MATERIAL PROVIDED |
####
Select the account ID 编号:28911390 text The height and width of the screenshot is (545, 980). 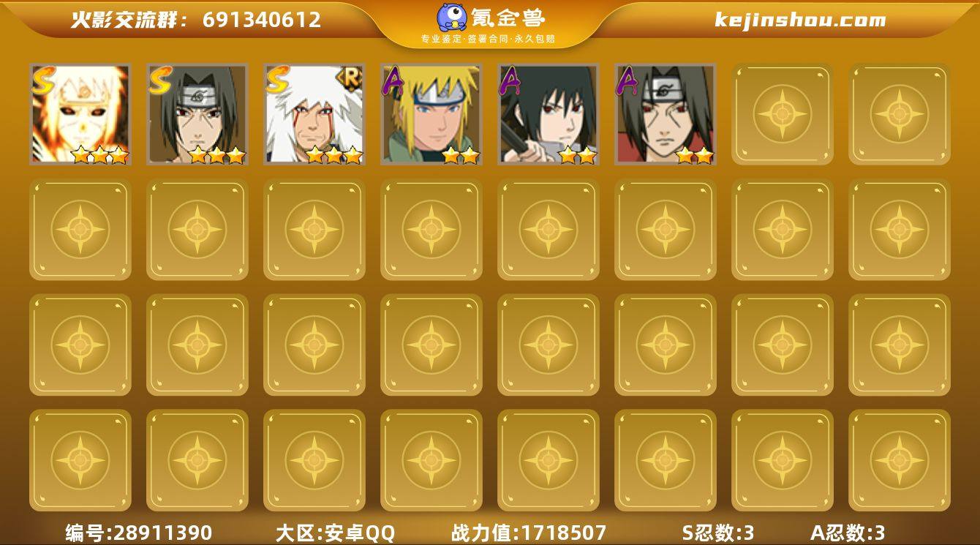pyautogui.click(x=139, y=533)
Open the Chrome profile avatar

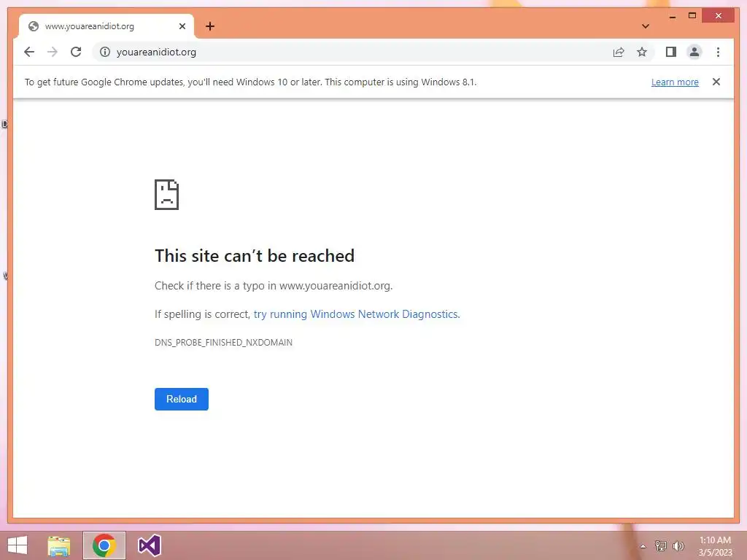pos(694,52)
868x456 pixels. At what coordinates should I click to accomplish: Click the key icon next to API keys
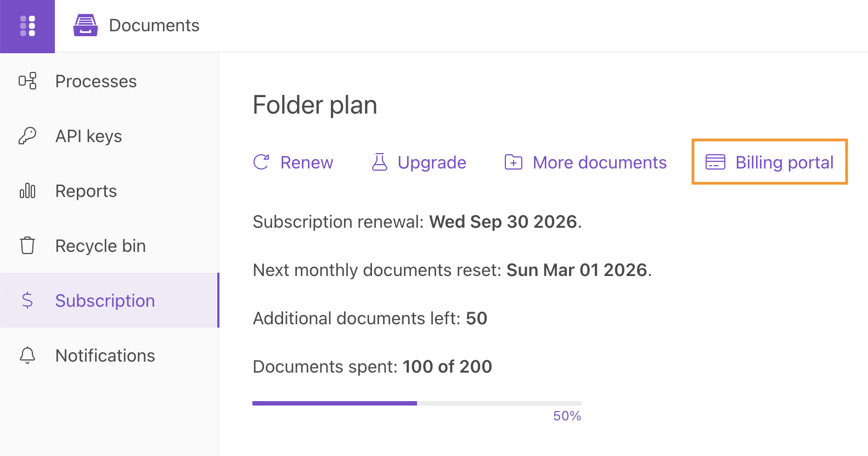[27, 136]
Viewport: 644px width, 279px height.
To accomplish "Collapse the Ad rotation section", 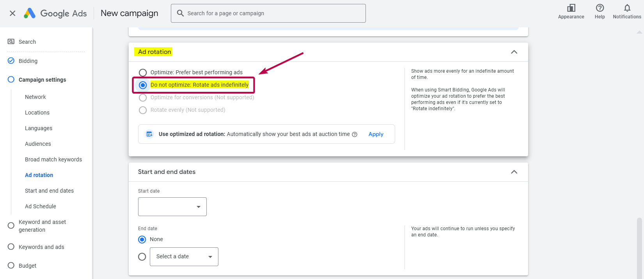I will pos(514,52).
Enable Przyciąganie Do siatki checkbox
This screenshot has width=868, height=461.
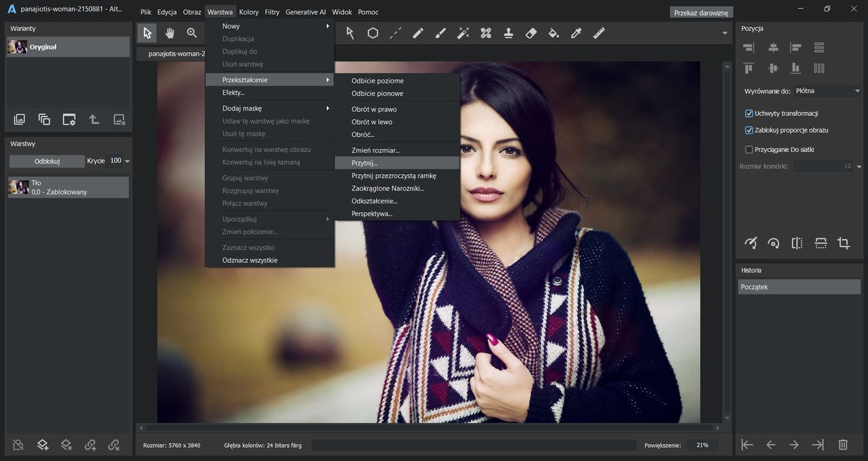click(749, 150)
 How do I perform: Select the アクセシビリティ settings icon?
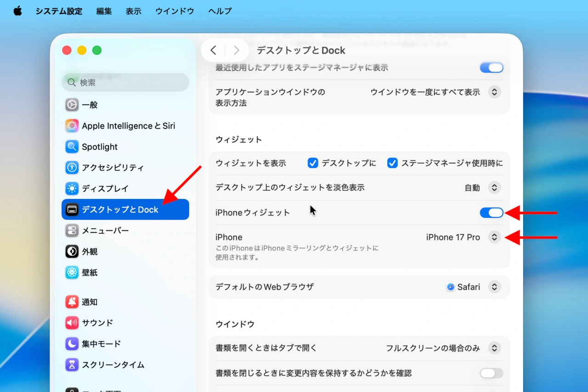pyautogui.click(x=72, y=167)
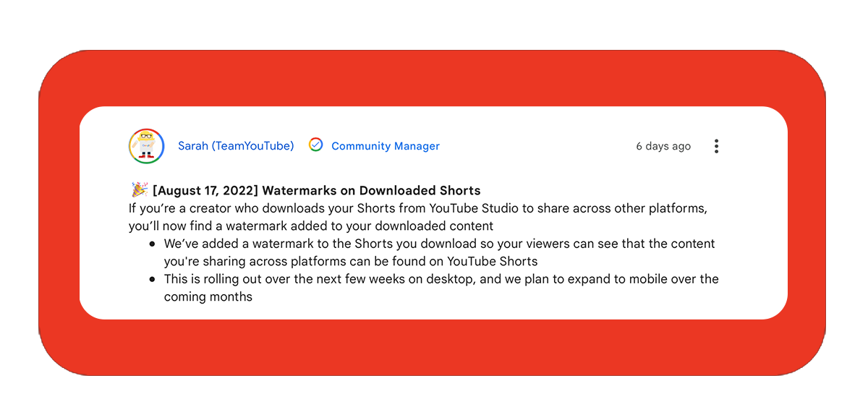This screenshot has height=420, width=868.
Task: Click the "coming months" text line
Action: pos(208,296)
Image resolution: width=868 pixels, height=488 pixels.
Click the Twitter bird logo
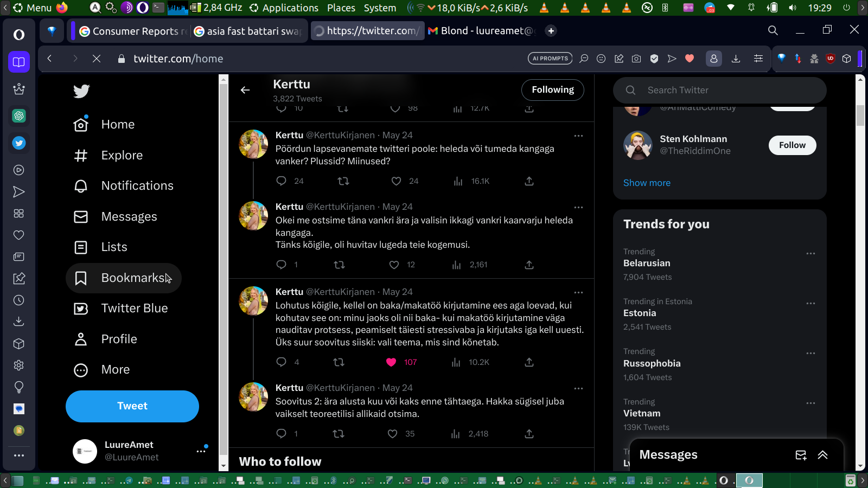(81, 91)
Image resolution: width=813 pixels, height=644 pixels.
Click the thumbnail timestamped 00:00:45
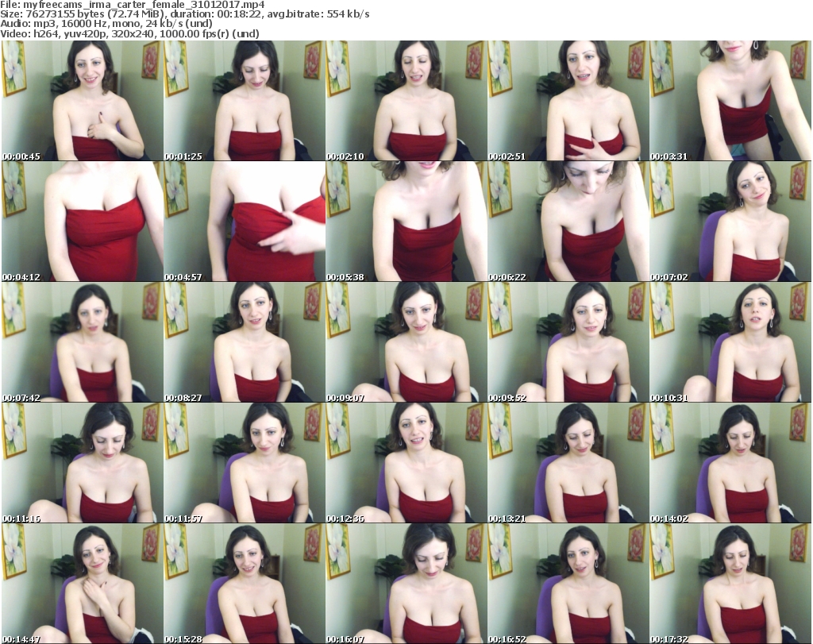point(82,101)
####
Pictures excluded, copy exactly the lines running from the one with "How do I perform: Select" through the last line of the material.

ANSWER SECTION |
 How do I perform: Select the アクセシビリティ settings icon?
pyautogui.click(x=72, y=167)
This screenshot has height=420, width=868.
Task: Click the "coming months" text line
Action: pos(208,296)
Image resolution: width=868 pixels, height=488 pixels.
Click the Twitter bird logo
(81, 91)
Image resolution: width=813 pixels, height=644 pixels.
Click the thumbnail timestamped 00:00:45
point(82,101)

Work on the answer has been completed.